Holy moly, this is one scrumdiddly-delicious pie!
It’s chocolate, of course…
I asked my son why he looked so grumpy the other day and he said “I’m not grumpy, it’s just so bright that I have to wrinkle my eyebrows to see properly”. That kid is so funny and he doesn’t even mean it.
I took my inspiration for this pie from the many different recipes for Mississippi Mud Pie. I wanted the richness of the filling without the heaviness, hence I’ve used a double cook method with the filling.
Chocolate Cream Pie
Don’t let the list of ingredients turn you off making this pie. You’ll regret it if you do.
The chocolate filling for this pie is double cooked, which gives it this almost mousse like texture. Try it – I guarantee you’ll like it. Actually I can’t really make that kind of guarantee, legally and all that, but I can say that I think you’ll like it.
- 125g unsalted butter (fridge cold)
- 200g plain flour
- 50g icing sugar
- 1-2 tbs cold water
- 250ml cream
- 125ml milk
- 110g dark chocolate
- 50g unsalted butter
- 4 eggs
- 250g brown sugar
- 30g cocoa
- 1tbs cornflour
- 1 tsp vanilla extract
- 350ml cream for the topping
Now because you have to let the pastry chill in the fridge, you don’t need to preheat your oven yet.
You do need to cut your butter up into small cubes and either rub it into the flour, or use a special gizmo like me to cut it up. The advantage of using the gizmo is that you don’t melt the butter because your hands are kept out of the mixture. In my mind that’s a good thing.
Now once your mixture resembles breadcrumbs add a tablespoon of cold water and mix. If the dough doesn’t start to come together, add half a tablespoon more and mix again. You may need more water, but it’s likely this will be enough. The dough should come together in a ball without being sticky.
The dough should be refrigerated for at least an hour. It is quite a soft dough, so once you take it out of the fridge you need to work quickly. Before doing this though, preheat your oven to 170C.
Flour the surface you’re going to roll your dough on, and flour the rolling pin. Flatten the ball of dough into a disc shape and start rolling. Turn the dough when you’re rolling so it doesn’t stick to the surface.

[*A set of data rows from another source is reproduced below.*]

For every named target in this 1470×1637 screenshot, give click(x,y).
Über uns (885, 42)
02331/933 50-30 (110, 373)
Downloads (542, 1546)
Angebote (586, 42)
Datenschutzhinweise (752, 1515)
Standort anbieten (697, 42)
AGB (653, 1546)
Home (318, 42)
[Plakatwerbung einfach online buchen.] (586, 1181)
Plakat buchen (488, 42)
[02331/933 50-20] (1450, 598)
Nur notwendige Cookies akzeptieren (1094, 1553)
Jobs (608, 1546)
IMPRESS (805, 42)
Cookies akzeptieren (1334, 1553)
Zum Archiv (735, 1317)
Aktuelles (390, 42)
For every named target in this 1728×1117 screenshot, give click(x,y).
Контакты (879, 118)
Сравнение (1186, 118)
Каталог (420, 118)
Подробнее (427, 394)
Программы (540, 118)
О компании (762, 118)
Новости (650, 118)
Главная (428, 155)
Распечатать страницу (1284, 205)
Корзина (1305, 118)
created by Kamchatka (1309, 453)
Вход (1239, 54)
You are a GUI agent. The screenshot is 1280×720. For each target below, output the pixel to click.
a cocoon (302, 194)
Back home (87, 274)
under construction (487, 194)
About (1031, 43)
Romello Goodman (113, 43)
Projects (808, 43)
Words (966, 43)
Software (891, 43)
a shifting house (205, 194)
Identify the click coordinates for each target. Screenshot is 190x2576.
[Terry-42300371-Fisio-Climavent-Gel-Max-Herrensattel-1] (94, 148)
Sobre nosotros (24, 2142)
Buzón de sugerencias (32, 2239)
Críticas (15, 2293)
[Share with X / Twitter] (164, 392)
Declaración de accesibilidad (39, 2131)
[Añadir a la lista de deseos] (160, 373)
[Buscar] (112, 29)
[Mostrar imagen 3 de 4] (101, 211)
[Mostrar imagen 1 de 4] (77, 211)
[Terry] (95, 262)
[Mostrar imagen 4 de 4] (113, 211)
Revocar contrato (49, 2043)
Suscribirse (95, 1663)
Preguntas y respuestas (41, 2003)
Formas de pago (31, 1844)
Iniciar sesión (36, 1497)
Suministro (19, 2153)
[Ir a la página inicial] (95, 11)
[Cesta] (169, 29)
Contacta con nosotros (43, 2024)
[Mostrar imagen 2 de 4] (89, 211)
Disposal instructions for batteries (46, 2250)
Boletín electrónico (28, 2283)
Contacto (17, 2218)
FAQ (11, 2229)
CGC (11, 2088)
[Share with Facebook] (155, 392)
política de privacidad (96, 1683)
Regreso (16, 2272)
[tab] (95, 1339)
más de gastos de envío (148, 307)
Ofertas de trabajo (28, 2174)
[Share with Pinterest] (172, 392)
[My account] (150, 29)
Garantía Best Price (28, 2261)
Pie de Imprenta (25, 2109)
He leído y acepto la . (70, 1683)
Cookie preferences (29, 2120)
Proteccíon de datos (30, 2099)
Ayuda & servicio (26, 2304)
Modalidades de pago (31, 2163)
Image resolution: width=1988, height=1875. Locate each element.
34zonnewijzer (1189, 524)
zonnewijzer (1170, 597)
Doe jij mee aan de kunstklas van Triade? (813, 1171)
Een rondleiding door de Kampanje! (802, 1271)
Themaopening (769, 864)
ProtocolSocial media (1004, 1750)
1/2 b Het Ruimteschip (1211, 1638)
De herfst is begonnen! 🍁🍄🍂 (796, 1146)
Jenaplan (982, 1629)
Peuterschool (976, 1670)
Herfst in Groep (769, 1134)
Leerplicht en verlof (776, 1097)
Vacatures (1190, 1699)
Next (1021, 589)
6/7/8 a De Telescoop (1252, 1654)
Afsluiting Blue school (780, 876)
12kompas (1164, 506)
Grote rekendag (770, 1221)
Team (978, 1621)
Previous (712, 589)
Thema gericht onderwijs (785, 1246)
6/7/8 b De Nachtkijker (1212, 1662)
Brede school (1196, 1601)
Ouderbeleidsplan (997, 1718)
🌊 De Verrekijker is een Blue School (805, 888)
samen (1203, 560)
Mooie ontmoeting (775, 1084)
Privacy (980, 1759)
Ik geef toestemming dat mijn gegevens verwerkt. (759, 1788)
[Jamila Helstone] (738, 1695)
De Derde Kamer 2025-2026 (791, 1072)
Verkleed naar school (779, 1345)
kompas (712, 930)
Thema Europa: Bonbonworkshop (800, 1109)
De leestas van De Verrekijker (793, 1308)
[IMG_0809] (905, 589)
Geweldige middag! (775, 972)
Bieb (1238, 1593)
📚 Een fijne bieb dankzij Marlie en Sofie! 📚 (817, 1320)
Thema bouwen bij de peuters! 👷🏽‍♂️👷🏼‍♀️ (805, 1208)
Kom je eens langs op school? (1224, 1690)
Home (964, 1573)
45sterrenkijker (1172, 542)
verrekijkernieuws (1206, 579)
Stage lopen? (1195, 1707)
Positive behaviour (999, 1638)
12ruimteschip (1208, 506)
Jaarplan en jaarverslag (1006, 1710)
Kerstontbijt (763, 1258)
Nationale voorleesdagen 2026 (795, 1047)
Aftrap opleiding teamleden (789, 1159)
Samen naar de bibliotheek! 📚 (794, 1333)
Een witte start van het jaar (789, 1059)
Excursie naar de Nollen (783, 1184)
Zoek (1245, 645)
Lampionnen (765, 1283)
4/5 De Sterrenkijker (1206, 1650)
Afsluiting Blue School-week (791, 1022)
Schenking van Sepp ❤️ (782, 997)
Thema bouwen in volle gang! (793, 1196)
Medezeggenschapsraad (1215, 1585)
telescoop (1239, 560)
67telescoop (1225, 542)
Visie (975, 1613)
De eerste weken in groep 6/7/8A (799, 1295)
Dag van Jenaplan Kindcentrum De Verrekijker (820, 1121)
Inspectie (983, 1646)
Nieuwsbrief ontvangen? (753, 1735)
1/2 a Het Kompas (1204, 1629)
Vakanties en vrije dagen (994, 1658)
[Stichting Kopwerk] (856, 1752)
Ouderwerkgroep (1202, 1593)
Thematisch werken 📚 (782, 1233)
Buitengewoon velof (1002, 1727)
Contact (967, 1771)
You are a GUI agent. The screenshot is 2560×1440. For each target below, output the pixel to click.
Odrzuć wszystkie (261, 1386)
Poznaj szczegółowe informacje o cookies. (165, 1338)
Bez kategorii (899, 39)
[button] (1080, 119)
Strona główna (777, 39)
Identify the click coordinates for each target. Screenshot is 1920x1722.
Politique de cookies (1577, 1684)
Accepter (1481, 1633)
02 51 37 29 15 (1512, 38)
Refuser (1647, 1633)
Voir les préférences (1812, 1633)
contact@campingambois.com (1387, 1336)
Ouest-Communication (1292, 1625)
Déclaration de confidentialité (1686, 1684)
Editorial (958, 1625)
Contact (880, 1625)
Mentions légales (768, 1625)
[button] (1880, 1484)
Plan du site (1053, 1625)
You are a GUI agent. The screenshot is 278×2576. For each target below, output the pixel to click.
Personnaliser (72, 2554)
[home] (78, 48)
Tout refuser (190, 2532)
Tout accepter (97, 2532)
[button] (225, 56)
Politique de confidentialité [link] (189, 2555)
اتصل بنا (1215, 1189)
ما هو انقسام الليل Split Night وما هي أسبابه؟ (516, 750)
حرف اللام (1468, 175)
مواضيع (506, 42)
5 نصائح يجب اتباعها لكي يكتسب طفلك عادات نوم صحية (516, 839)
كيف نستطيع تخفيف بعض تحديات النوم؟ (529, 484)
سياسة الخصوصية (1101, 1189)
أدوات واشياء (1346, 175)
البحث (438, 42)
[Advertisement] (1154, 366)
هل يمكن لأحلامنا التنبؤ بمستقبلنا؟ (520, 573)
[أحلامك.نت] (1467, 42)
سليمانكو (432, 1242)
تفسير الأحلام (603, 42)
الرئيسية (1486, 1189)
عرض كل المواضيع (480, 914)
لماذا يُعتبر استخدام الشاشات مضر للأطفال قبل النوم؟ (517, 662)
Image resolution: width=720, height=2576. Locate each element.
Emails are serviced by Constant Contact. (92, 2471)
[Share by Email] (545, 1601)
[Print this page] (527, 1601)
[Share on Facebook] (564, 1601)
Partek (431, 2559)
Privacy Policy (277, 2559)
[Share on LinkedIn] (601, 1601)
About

When the dough is large enough to line your pie dish, roll it up over the rolling pin and then roll over the dish. I don’t think I’ve said the word ‘roll’ often enough yet.
If the dough breaks don’t worry about it, just stick some spare dough onto the hole, like I did below. Oy, I don’t know what happened to this photo. I’m sorry. I’ve decided that it’s going to be my goal to get rejected by Tastespotter. This photo oughta do it.
Once the dish is lined, pop some greaseproof (parchment) paper over the dough and put some baking beans on top. I literally use dried beans that I keep for baking, but you can actually buy little ceramic beads that are called baking beans. This is called blind baking, and it’s what you do when you are going to add a filling and cook the pie some more. Basically it prepares the pie crust for the filling, but doesn’t completely cook it all the way through.
Because we are going to cook this pie with the filling, we are only going to partially bake the crust, so you only need to leave it in for around 15 minutes.
Moving onto the filling, heat the milk, cream, butter and chocolate in a saucepan until the butter and chocolate are melted and the liquid has started to bubble around the edges. Take the pan off the heat and leave for 10 minutes to cool down.
Towards the end of the cooling time beat the eggs, sugar, cornflour, cocoa and vanilla together (an electric beater is easier than by hand). You want it to almost double in volume, so turn the beater up! Turn the beat around, nothing beats the pressure…love that song. Once the mixture has gone all ribbony, gradually add the milk mixture, beating the whole time.
Once you’ve done this, pour the mixture into the pan and put it back on a moderate heat. Keep whisking for 5 minutes until the mixture thickens. Don’t stress too much at this point, you just want it to be a little thicker than before, but not like a custardy consistency.
It’s difficult to see what I’m talking about in this picture, but trust me – whisk in the pan for around 5 minutes and then pour into the pie dish. It’ll all work out.
Excellent. I wanted to tell you that if the edges of your pie crust are already a bit brown after the first bit of baking, you might want to cover them with some foil. This will stop them from burning during the next bit of baking. I mainly wanted to tell you this so I could include the silly photo I took of the covered crust. Doesn’t it look a bit like an alien getting foils?